Tuesday, August 1, 2023

Stone Pillow: The Television Movie



This review is part of the Summer Under the Stars Blogathon. Today's star is Lucille Ball.

Lucille Ball continues to bring us laughter through her television series I Love Lucy, The Lucy Show and Here's Lucy (the less said about Life With Lucy the better). It was therefore a shock to audiences to see their favorite wacky redhead as a bag lady. People taken aback by Stone Pillow, however, forget that Ball had a film career where she did drama as well as comedy. Stone Pillow does detail some of the issues facing the homeless, even if it did have at times some bad acting and some seemingly exaggerated moments.

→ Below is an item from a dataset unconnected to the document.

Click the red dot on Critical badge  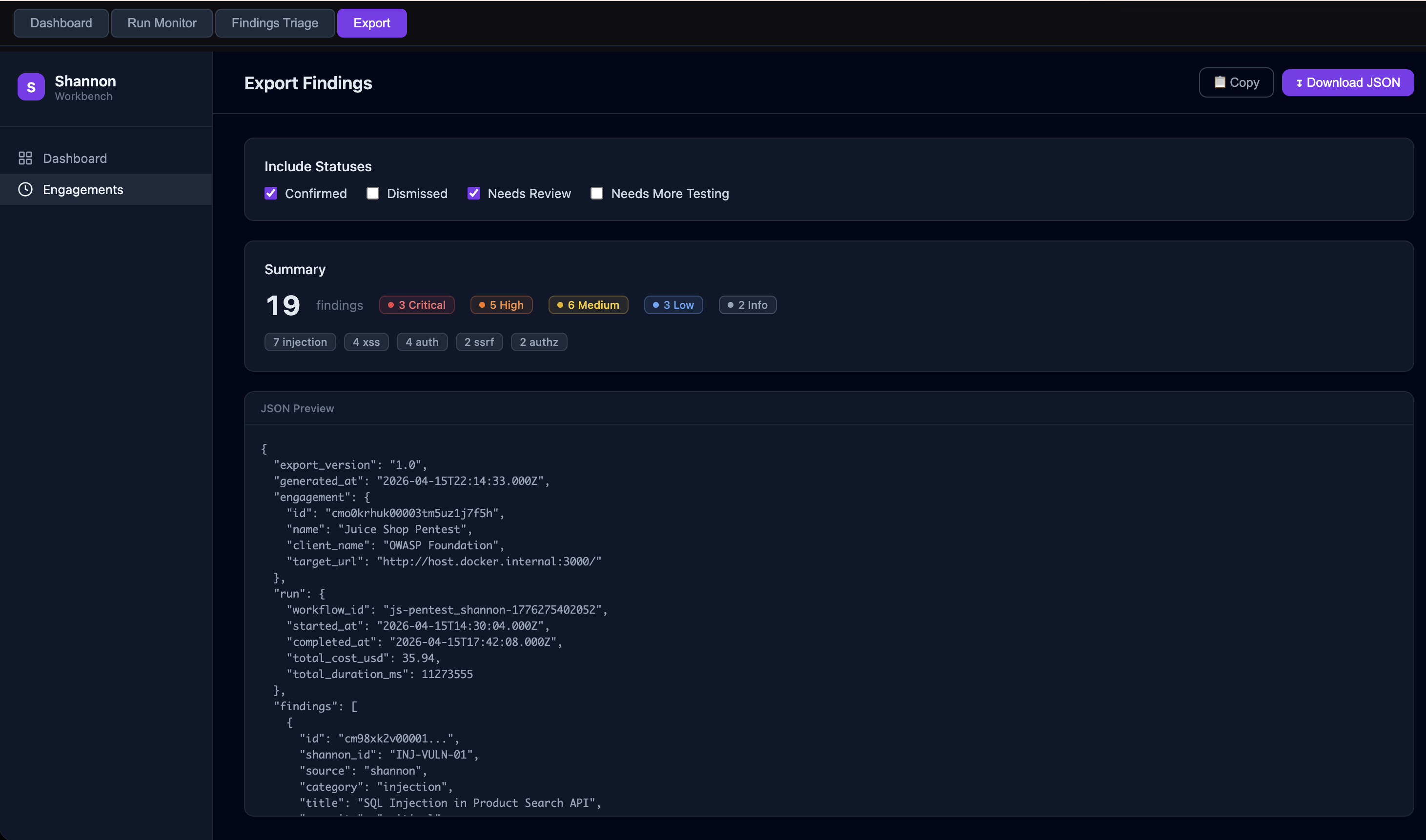391,305
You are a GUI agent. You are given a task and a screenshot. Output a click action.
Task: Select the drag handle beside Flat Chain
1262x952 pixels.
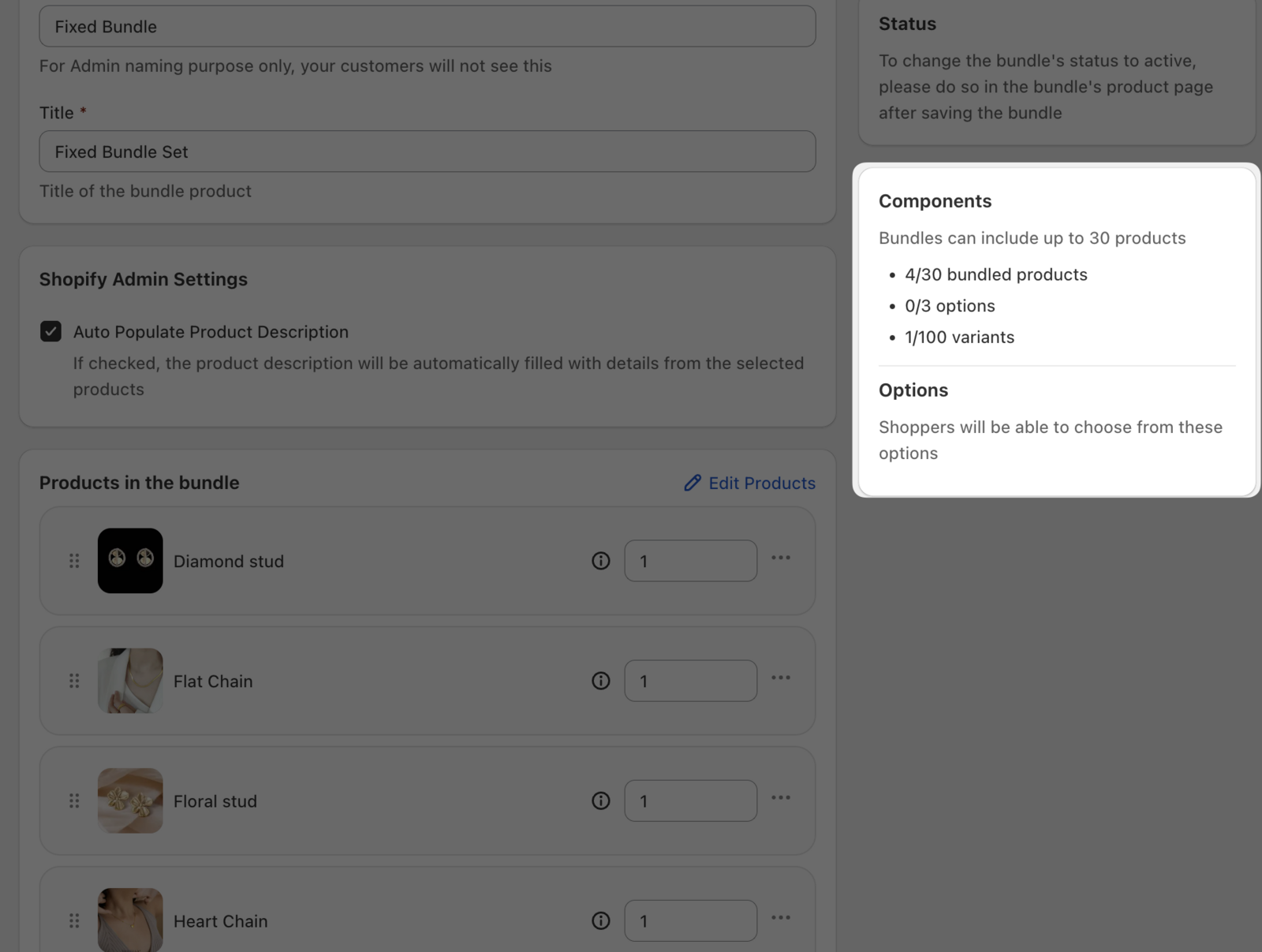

Eager young homeless shelter employee Carrie (Daphne Zuniga) is floundering in her new job. Advised to get to know the homeless, she starts wandering New York City. One of the homeless she encounters is Florabelle (Ball). Flora is an elderly woman who holds on fiercely to her cart and is well-known, if not always well-liked, by the various workers and cops near "her" corner.

Circumstances lead Flora to believe that Carrie is a runaway new to the city. Reluctantly, Flora agrees to show Carrie the ropes of living out in the streets. Everything from finding the best edible food to keeping safe from potential rapists, Flora is there to help. As the day progresses, Flora bonds with this kid, down to sharing her painful memories of Sonny, her long-lost son who disappeared along with her husband after Flora suffered through an illness.

Eventually though, Flora discovers who Carrie really is. More difficulties come when Flora, against her will, is taken with a group of other women from Manhattan to a Brooklyn shelter. It is a dark night for both women, but eventually Carrie is able to help at least one person find a home to start again.

Stone Pillow has a strong central performance from Ball. She threw herself into this ragged but caring old bag lady, proud but also loving. She was appropriately cantankerous whenever facing off against those trying to harm her or Carrie. As the day goes on, however, we see through Ball's performance that Flora is caring. She is not all the time, such as when she dismisses a homeless Indian family as not being worth helping. It is not racism, however, but a fear of being discovered that motivates Flora's reaction, as she later stands up for the Indian woman when in the Brooklyn shelter. 

We even get a little romance when she goes to get medicine for Carrie through an old pharmacist who is sweet on her. It gives a little moment of lightness in a grim story where attempted rapes and a frightening prison-like setting are shown.

Ball was aiming for a big dramatic monolog when talking about Sonny, and she delivers. One has to have a heart of stone not to feel for Florabelle as she remembers her son. Director George Schaefer was wise in both not cutting away from Ball or using Georges Delerue's music play as she reveals why she holds on to an empty photo frame. 

Ball is I would argue the primary bordering on only reason to watch Stone Pillow, for almost everyone and everything else falls short. Zuniga, to be fair, was playing a green, inexperienced social worker. However, at times she was a little too hysterical and eager, depending on the situation. As the movie went on, however, Zuniga like Carrie seemed to pull herself together, the montage of her attempting to call various shelters to find Flora showing her own growth.

Rose Leiman Goldemberg's screenplay at times was too cute and clever for its own good. Naming this ragged figure "Florabelle" (Beautiful Flower in an Italian/French mix) is a bit too overtly symbolic. Her charm with everyone who interacts with her on a regular basis veered dangerously close to making this homeless person almost cute rather than in need. 

The extended Brooklyn shelter sequence played out like a "women in prison" film, where the only thing missing was the lesbian warden. Some of the acting from the other female homeless bordered on the farcical, though William Converse-Roberts as Max, a homeless advocate nicknamed "The Census Taker" by the homeless does well.

Goldemberg's screenplay also is heavy-handed when it shows a sign reading "Never before have so few done so much for so many with so little" right before the uncaring Brooklyn shelter administrator comes to answer the phone. How exactly Flora got back to Manhattan after the horrors of Brooklyn is left unanswered, as is how she happened to arrive at the exact time another person was found dead in "her spot". The ending, which curiously enough played over the credits, gives Flora a happy ending that seems if not completely strange at least curious.

Stone Pillow does, however, have other elements lifting it up. Delerue is a curious choice to score the project, his music going up against what is a gritty and mostly sad story. However, it works here. The film also shines a light on an important subject, even if like many stories on the homeless, it suggests it is more bad luck than anything else that leads to these types of situations.

No mention is made of addiction or mental health issues, both of which are a cause of homelessness. The film does run the risk of making the homeless, especially Florabelle, more of an enchanted creature than a woman struggling daily to survive.

On the whole, however, Stone Pillow mostly balances entertaining with enlightening. We do see a subject that oftentimes gets forgotten. With a strong, standout performance by Lucille Ball, I think fans of both Lucy and those mostly unaware of her work will find much to like in Stone Pillow.